(Data supplied Opens)
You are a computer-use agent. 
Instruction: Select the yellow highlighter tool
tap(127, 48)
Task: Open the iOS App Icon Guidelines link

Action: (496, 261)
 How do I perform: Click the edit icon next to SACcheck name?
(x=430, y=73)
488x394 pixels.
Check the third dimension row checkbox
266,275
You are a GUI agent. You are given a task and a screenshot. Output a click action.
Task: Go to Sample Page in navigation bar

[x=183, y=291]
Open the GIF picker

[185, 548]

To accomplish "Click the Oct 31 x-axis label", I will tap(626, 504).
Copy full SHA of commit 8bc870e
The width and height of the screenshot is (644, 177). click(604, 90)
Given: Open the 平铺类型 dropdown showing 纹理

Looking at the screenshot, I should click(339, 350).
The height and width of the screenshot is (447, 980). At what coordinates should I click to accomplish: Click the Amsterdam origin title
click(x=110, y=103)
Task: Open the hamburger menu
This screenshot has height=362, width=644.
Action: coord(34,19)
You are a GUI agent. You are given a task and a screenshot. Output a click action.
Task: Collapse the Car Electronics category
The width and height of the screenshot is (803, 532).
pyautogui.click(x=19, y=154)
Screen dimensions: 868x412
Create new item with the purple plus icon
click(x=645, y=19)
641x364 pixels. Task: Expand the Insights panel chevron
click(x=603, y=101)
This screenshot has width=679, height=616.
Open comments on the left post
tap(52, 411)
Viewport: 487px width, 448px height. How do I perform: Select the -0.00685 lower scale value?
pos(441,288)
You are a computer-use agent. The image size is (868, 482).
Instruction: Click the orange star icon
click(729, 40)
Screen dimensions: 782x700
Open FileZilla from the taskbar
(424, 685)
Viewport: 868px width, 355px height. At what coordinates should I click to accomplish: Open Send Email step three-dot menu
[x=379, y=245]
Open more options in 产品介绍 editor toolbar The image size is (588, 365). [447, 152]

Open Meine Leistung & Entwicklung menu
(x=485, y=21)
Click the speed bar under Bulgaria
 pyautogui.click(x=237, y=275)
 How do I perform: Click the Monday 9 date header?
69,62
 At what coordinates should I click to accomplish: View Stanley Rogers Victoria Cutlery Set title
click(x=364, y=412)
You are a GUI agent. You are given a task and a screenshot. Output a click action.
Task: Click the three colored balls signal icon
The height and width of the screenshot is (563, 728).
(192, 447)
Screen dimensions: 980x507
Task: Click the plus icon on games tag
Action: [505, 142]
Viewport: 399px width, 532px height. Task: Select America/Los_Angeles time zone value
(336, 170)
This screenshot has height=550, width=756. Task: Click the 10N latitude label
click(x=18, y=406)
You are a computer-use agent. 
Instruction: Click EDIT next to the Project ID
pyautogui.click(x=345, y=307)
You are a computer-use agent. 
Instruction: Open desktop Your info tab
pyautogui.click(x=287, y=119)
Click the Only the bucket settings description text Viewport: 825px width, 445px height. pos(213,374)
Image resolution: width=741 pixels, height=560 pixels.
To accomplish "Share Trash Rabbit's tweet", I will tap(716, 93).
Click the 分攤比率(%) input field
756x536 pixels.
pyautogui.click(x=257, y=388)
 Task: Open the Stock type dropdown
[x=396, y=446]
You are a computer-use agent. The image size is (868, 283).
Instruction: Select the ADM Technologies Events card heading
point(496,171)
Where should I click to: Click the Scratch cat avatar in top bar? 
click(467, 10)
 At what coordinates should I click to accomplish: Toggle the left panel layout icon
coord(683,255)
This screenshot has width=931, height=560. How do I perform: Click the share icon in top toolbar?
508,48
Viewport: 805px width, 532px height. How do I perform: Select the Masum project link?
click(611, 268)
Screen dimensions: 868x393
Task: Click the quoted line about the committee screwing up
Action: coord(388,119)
(Data supplied Closes)
**Instructions to follow**
Retype the entries word for word.

**Written reply**
You are a computer-use agent. 
Instruction: Select the yellow highlighter tool
tap(127, 48)
Task: Open the iOS App Icon Guidelines link

Action: (496, 261)
 How do I perform: Click the edit icon next to SACcheck name?
(x=430, y=73)
488x394 pixels.
Check the third dimension row checkbox
266,275
You are a GUI agent. You are given a task and a screenshot. Output a click action.
Task: Go to Sample Page in navigation bar

[x=183, y=291]
Open the GIF picker

[185, 548]

To accomplish "Click the Oct 31 x-axis label", I will tap(626, 504).
Copy full SHA of commit 8bc870e
The width and height of the screenshot is (644, 177). click(604, 90)
Given: Open the 平铺类型 dropdown showing 纹理

Looking at the screenshot, I should click(339, 350).
The height and width of the screenshot is (447, 980). At what coordinates should I click to accomplish: Click the Amsterdam origin title
click(x=110, y=103)
Task: Open the hamburger menu
This screenshot has height=362, width=644.
Action: coord(34,19)
You are a GUI agent. You are given a task and a screenshot. Output a click action.
Task: Collapse the Car Electronics category
The width and height of the screenshot is (803, 532).
pyautogui.click(x=19, y=154)
Screen dimensions: 868x412
Create new item with the purple plus icon
click(x=645, y=19)
641x364 pixels. Task: Expand the Insights panel chevron
click(x=603, y=101)
This screenshot has width=679, height=616.
Open comments on the left post
tap(52, 411)
Viewport: 487px width, 448px height. How do I perform: Select the -0.00685 lower scale value?
pos(441,288)
You are a computer-use agent. The image size is (868, 482).
Instruction: Click the orange star icon
click(729, 40)
Screen dimensions: 782x700
Open FileZilla from the taskbar
(424, 685)
Viewport: 868px width, 355px height. At what coordinates should I click to accomplish: Open Send Email step three-dot menu
[x=379, y=245]
Open more options in 产品介绍 editor toolbar The image size is (588, 365). [447, 152]

Open Meine Leistung & Entwicklung menu
(x=485, y=21)
Click the speed bar under Bulgaria
 pyautogui.click(x=237, y=275)
 How do I perform: Click the Monday 9 date header?
69,62
 At what coordinates should I click to accomplish: View Stanley Rogers Victoria Cutlery Set title
click(x=364, y=412)
You are a GUI agent. You are given a task and a screenshot. Output a click action.
Task: Click the three colored balls signal icon
The height and width of the screenshot is (563, 728).
(192, 447)
Screen dimensions: 980x507
Task: Click the plus icon on games tag
Action: [505, 142]
Viewport: 399px width, 532px height. Task: Select America/Los_Angeles time zone value
(336, 170)
This screenshot has height=550, width=756. Task: Click the 10N latitude label
click(x=18, y=406)
You are a computer-use agent. 
Instruction: Click EDIT next to the Project ID
pyautogui.click(x=345, y=307)
You are a computer-use agent. 
Instruction: Open desktop Your info tab
pyautogui.click(x=287, y=119)
Click the Only the bucket settings description text Viewport: 825px width, 445px height. pos(213,374)
Image resolution: width=741 pixels, height=560 pixels.
To accomplish "Share Trash Rabbit's tweet", I will tap(716, 93).
Click the 分攤比率(%) input field
756x536 pixels.
pyautogui.click(x=257, y=388)
 Task: Open the Stock type dropdown
[x=396, y=446]
You are a computer-use agent. The image size is (868, 283).
Instruction: Select the ADM Technologies Events card heading
point(496,171)
Where should I click to: Click the Scratch cat avatar in top bar? 
click(467, 10)
 At what coordinates should I click to accomplish: Toggle the left panel layout icon
coord(683,255)
This screenshot has width=931, height=560. How do I perform: Click the share icon in top toolbar?
508,48
Viewport: 805px width, 532px height. How do I perform: Select the Masum project link?
click(611, 268)
Screen dimensions: 868x393
Task: Click the quoted line about the committee screwing up
Action: coord(388,119)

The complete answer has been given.